I hope that he lives up to the image that he would like us to have of him.
Last edited by whmurray; 07-10-2010 at 05:29 PM.
- 07-10-2010, 04:50 PM #21
- 07-10-2010, 06:58 PM #22
I'd say you're better off working with your parents than against them. If you've truly got nothing to hide, it should be quite easy
- 07-12-2010, 09:58 AM #23
- 07-12-2010, 02:00 PM #24
- 07-12-2010, 03:53 PM #25iPhone Newbie
- 29 Posts
Your problem is that you are still legally a minor, under the jurisdiction of your parents, and you are actively pursuing lying to them about where you are, and admitting to using illegal drugs. Parents have every right to know where their minor children are and what they are up to. They have the right to set conditions on your liberty. Notwithstanding your good grades and other "good behavior", your admitted pot use and intent to deceive more than justifies your parent's concern.

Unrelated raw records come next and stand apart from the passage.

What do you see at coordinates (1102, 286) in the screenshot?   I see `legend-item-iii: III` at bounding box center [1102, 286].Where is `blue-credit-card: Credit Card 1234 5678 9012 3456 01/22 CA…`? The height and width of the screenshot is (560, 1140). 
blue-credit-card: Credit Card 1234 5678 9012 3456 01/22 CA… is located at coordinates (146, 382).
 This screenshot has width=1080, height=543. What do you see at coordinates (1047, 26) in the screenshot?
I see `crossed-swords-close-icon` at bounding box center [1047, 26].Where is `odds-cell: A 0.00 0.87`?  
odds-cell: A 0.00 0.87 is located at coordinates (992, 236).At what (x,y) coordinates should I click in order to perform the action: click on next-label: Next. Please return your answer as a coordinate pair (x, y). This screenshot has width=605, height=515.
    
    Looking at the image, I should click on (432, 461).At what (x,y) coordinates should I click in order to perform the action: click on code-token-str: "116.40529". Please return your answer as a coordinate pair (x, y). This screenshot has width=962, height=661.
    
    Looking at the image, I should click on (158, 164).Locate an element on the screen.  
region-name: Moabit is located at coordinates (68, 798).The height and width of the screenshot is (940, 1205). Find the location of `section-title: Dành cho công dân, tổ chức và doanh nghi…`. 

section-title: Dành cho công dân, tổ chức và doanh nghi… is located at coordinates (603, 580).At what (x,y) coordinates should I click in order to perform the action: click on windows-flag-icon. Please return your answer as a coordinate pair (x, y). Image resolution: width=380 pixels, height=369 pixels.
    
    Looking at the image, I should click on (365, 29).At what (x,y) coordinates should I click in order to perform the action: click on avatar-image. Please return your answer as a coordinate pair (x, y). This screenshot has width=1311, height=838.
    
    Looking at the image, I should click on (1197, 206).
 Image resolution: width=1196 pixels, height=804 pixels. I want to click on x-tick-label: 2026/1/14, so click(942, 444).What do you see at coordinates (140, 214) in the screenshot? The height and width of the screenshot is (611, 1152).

By the way, "despot" comes from a word meaning "master of the house", and is a totally appropriate adjective to apply to one's father while living at home. If you don't like Dad's rules, you don't actually have much choice in the matter until you're legally of age. Then, you can choose to remain at home, following the rules of the house, or you can become your own despot and move out, paying your own way, and dealing with life on your own merits. In the meantime, I'd recommend you take steps to convince Mom and Dad that you ARE trustworthy and mature (in all ways, including forgoing so-called "recreational" drugs/aka "gateway" drugs, and being open and honest about where you're going and what you're doing)...
And yeah, I'm the Dad of two fine young men who are now in their 20s. You don't like my rules? Feel free to move out. Convince me you're mature and trustworthy, and my rules for you won't be much different than my rules for me... But you can't disregard the rules and expect to have me continue to subsidize your living expenses, provide a roof over your head, and put food in front of you.